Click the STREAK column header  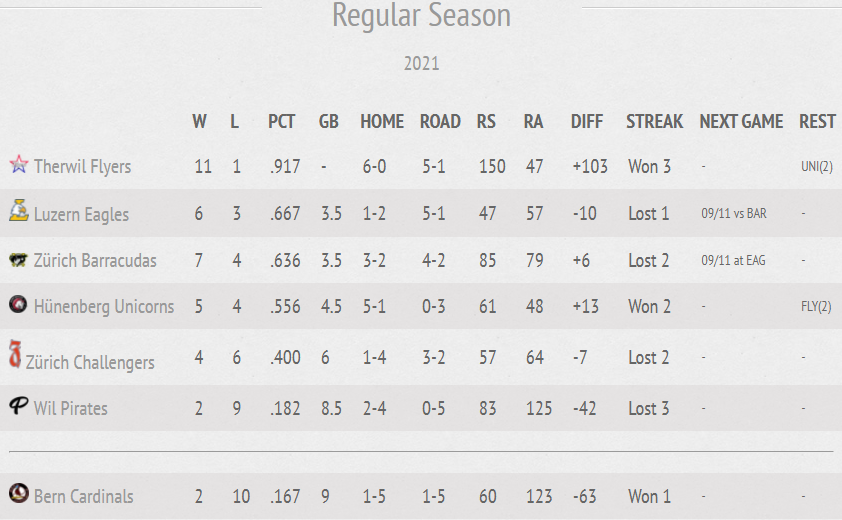click(655, 121)
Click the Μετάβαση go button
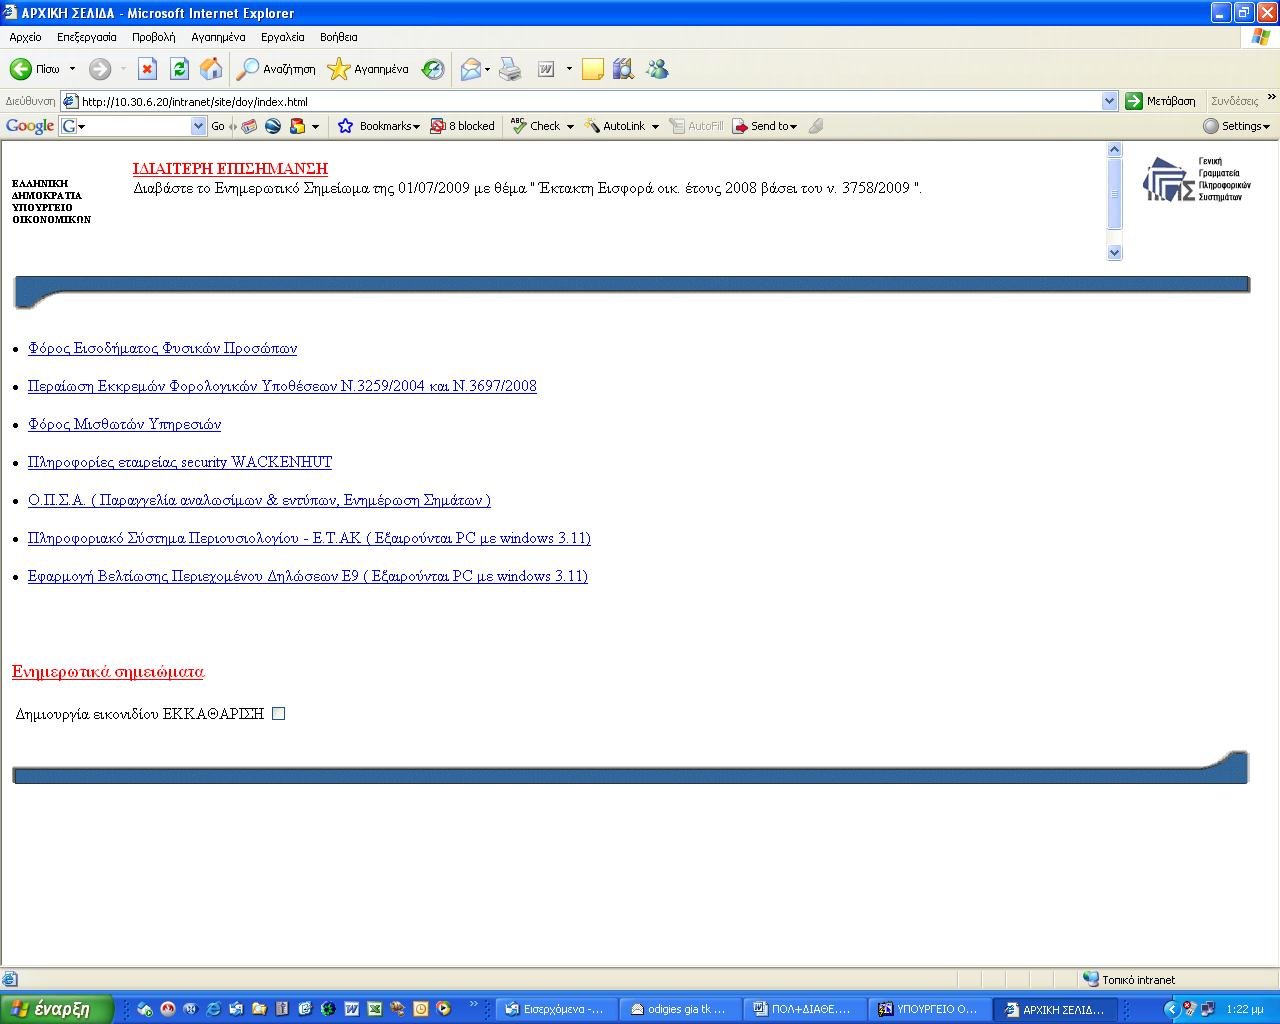This screenshot has width=1280, height=1024. coord(1160,101)
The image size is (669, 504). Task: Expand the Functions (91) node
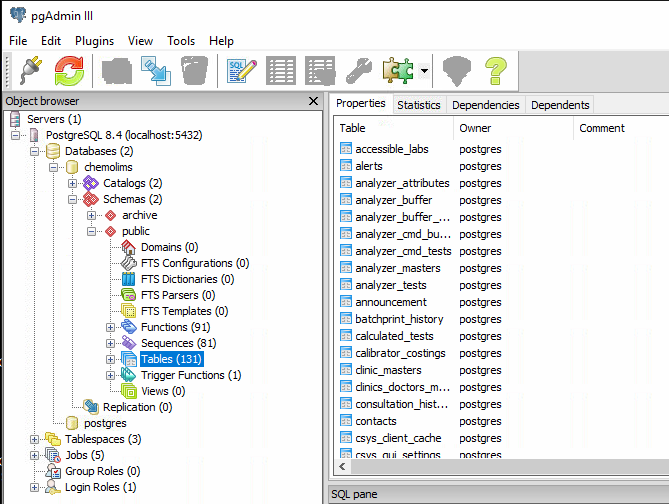coord(110,327)
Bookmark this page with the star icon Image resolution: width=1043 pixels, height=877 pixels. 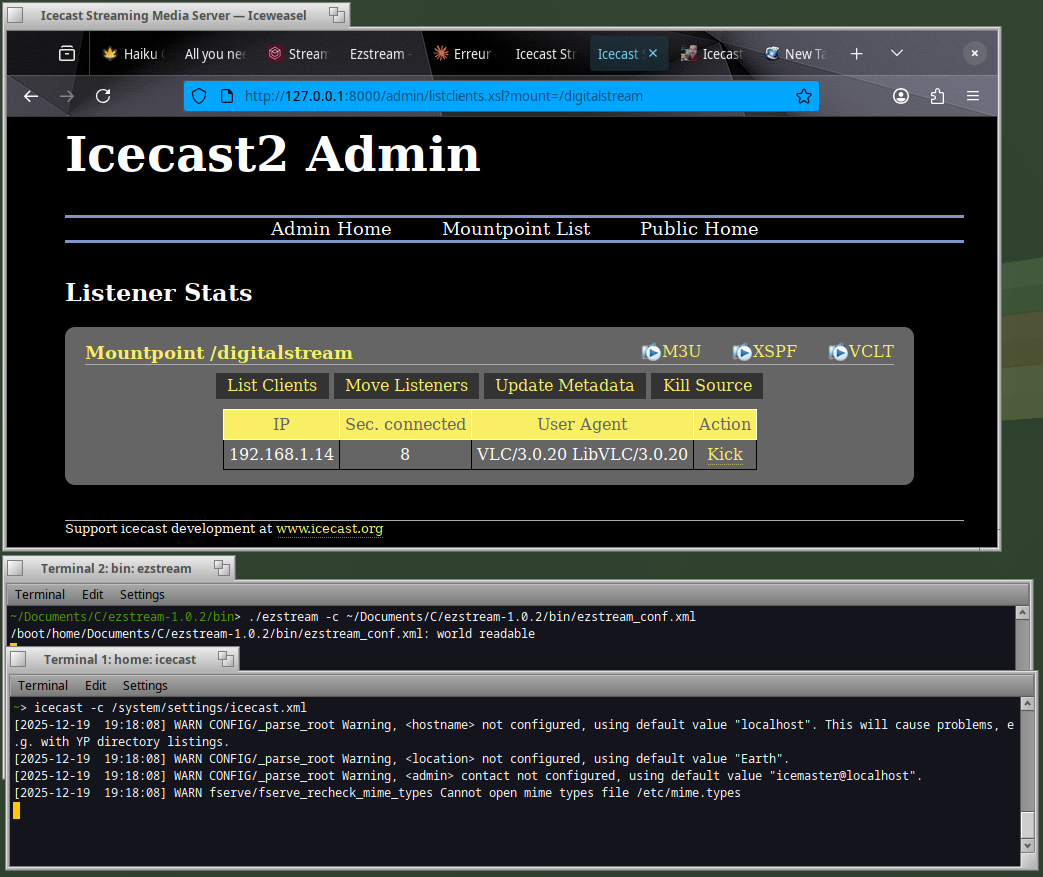[803, 96]
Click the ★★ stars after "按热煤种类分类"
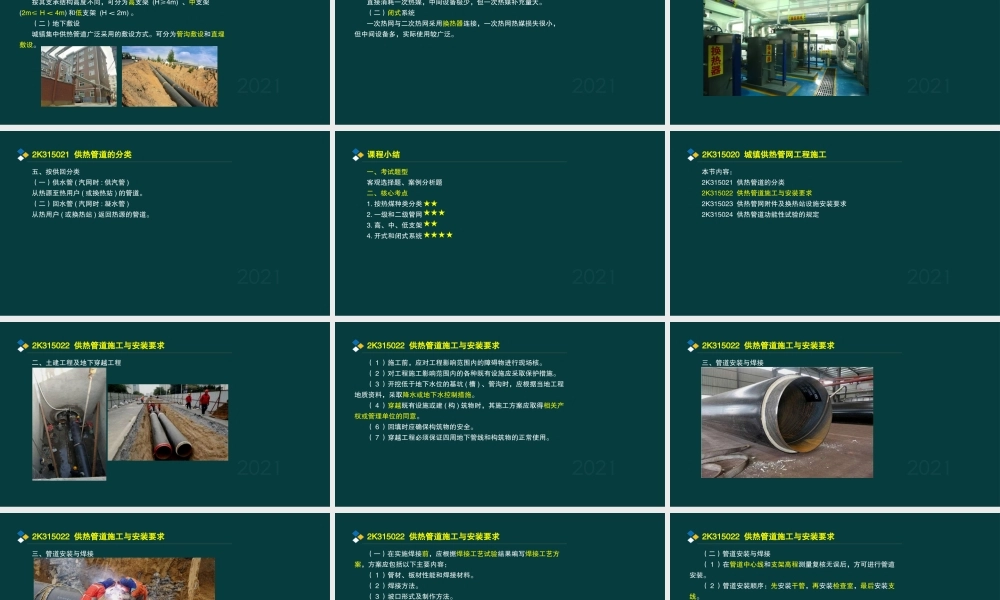This screenshot has width=1000, height=600. [x=431, y=201]
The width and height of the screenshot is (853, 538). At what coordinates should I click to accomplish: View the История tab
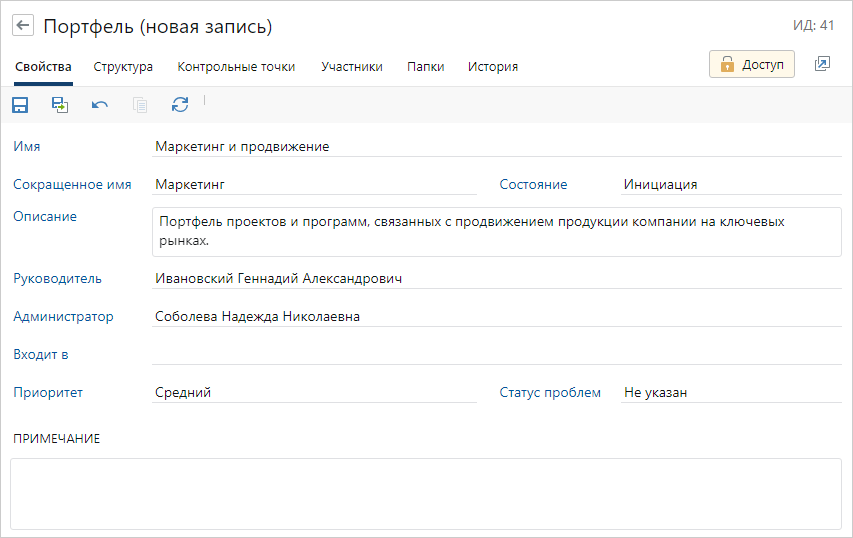click(493, 67)
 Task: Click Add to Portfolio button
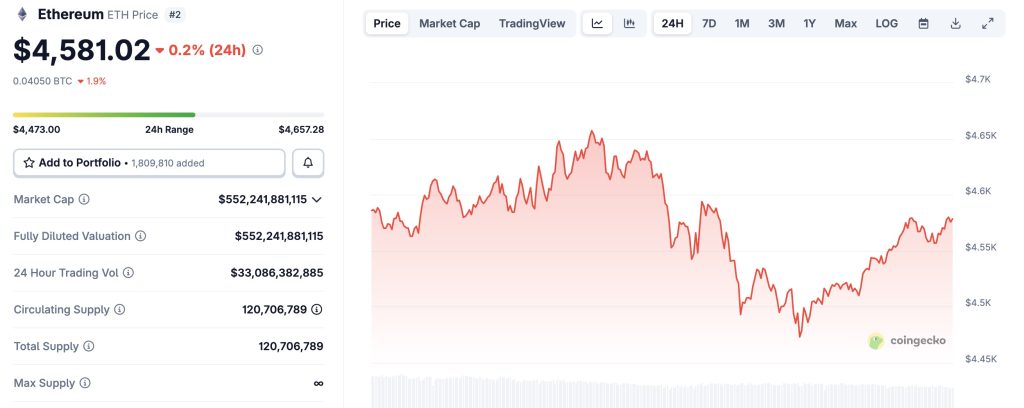tap(149, 162)
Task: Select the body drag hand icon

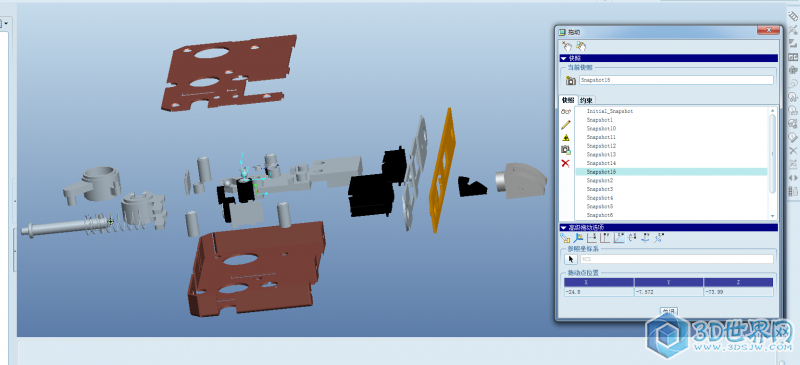Action: click(x=581, y=46)
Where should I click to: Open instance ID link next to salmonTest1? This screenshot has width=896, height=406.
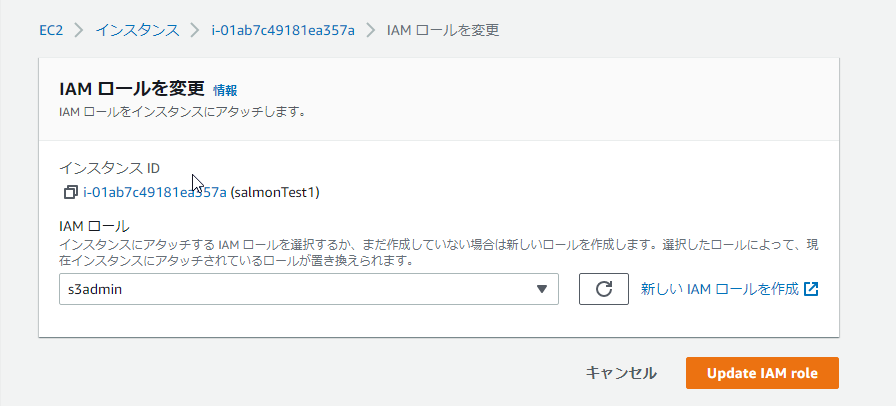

════

## EXERCISE AIM
Please edit the part of the records that opens with the line containing "Click the ★★" and closes with the line containing "tap(149, 162)": give only those lines again, with "Add to Portfolio" changed to "Add to Watchlist" and everything else unchanged. Leave the pictures out of your answer.

## IN RESPONSE
Click the ★★ stars after "按热煤种类分类"
This screenshot has width=1000, height=600. [x=431, y=201]
The width and height of the screenshot is (853, 538). At what coordinates should I click to accomplish: View the История tab
click(493, 67)
 Task: Click Add to Watchlist button
tap(149, 162)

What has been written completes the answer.